[Stored data entries]
┏━━

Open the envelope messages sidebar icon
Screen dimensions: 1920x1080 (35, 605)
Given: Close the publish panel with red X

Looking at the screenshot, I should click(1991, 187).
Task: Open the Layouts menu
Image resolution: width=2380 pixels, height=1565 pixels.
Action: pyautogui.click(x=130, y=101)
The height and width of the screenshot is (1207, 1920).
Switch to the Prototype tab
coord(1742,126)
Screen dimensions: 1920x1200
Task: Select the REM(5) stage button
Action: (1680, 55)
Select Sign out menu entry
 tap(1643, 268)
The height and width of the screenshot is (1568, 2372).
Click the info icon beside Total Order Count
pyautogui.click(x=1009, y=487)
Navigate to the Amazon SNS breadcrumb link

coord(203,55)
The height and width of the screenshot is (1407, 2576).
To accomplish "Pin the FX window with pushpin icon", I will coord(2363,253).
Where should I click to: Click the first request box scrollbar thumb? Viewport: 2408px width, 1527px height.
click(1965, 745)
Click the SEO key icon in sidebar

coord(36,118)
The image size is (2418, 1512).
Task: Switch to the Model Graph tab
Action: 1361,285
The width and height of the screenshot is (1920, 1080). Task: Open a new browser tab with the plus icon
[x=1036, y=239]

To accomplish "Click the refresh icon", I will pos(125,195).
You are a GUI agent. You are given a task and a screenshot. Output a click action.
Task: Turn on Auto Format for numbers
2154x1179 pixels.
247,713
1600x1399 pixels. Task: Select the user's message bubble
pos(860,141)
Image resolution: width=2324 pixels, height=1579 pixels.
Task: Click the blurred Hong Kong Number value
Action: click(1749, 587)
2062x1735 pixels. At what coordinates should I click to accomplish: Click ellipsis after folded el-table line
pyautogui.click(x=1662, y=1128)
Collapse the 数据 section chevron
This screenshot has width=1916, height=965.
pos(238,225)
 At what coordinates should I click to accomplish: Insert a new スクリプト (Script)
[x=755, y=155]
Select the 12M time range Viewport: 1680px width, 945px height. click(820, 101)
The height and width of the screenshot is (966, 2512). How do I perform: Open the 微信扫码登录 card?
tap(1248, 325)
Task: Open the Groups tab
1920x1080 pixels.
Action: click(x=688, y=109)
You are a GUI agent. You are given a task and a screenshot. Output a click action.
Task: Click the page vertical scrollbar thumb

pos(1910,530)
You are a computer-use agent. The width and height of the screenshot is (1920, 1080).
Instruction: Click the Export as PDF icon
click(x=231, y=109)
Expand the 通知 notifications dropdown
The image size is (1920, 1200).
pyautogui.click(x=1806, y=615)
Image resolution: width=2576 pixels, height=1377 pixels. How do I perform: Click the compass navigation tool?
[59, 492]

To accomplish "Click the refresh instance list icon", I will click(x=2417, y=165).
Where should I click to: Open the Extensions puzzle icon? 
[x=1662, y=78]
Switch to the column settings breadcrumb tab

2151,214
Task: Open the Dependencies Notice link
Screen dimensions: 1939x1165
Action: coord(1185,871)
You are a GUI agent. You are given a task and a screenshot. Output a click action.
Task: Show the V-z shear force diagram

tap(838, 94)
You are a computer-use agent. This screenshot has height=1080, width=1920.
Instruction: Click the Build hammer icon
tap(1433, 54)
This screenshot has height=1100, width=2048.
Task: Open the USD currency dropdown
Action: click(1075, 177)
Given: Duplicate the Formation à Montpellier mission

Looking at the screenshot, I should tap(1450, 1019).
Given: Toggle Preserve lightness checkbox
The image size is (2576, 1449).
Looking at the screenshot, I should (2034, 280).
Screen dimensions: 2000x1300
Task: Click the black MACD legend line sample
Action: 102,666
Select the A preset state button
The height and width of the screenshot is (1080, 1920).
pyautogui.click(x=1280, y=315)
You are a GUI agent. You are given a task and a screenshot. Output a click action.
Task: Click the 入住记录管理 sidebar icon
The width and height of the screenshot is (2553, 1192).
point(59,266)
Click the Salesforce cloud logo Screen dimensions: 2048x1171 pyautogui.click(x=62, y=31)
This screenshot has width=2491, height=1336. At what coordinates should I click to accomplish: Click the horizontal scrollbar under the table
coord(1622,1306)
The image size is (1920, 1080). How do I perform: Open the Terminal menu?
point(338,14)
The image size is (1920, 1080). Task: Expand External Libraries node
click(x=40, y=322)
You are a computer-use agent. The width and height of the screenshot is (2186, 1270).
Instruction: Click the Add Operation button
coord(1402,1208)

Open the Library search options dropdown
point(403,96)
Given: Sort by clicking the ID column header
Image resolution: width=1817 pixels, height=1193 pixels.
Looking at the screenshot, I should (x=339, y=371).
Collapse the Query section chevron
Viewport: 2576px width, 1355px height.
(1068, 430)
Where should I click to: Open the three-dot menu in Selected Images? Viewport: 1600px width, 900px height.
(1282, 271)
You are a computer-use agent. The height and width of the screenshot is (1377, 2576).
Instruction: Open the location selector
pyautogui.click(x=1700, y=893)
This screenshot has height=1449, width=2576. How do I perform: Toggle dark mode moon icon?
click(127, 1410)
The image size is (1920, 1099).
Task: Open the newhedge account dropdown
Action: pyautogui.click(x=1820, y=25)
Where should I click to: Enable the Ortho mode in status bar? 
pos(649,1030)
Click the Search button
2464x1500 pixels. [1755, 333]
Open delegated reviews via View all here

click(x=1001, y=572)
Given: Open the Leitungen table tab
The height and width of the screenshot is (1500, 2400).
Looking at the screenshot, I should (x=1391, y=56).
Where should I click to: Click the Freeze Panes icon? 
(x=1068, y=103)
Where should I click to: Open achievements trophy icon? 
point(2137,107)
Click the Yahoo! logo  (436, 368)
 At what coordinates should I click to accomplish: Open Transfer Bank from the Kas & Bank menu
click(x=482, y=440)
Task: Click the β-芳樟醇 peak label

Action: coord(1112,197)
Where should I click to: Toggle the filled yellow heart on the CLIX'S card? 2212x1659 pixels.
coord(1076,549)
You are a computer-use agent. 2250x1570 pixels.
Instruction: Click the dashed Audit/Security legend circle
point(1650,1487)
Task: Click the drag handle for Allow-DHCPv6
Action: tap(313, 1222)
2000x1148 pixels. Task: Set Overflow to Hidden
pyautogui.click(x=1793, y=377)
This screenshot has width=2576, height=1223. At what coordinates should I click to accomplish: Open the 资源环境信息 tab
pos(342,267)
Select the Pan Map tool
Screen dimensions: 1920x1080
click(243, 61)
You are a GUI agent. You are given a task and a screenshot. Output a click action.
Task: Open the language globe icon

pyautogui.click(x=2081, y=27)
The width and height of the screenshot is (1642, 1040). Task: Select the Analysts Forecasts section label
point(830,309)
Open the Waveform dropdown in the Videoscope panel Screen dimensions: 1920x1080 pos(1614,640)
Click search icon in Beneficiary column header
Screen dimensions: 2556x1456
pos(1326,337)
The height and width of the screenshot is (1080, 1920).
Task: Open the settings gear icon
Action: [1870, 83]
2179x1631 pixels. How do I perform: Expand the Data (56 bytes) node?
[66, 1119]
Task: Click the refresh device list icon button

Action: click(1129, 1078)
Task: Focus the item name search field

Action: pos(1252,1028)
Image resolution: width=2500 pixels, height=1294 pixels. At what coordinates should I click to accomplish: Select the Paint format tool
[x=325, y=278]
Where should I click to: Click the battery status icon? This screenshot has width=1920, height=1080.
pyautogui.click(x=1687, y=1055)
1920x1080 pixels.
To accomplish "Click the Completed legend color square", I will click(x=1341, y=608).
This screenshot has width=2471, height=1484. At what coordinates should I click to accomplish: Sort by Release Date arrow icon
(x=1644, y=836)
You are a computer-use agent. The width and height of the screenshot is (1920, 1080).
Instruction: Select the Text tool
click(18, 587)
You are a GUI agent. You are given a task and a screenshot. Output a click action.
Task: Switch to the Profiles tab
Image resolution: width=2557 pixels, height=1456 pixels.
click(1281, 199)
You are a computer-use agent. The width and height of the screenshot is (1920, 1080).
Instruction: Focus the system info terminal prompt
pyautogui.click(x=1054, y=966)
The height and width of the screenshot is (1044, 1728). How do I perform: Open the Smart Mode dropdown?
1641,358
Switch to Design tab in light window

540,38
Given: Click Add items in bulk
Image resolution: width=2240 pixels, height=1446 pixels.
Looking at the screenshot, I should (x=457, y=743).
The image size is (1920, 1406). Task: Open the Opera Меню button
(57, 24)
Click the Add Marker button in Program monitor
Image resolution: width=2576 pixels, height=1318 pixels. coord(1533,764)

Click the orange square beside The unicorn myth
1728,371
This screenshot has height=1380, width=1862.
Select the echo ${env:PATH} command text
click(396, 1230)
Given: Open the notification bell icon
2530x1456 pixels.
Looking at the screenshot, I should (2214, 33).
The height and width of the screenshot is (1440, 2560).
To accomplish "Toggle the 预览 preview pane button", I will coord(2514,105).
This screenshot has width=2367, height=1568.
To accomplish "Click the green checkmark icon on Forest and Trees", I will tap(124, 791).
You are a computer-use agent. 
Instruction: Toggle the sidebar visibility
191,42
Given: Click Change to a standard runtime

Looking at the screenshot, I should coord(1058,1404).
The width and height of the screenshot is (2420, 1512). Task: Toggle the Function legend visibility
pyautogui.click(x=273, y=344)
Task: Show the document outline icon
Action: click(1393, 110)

┗━━

*What the task asks*
Copy out every line from the data above in which the word "logo" occurs.

*Response*
Click the Salesforce cloud logo Screen dimensions: 2048x1171 pyautogui.click(x=62, y=31)
Click the Yahoo! logo  (436, 368)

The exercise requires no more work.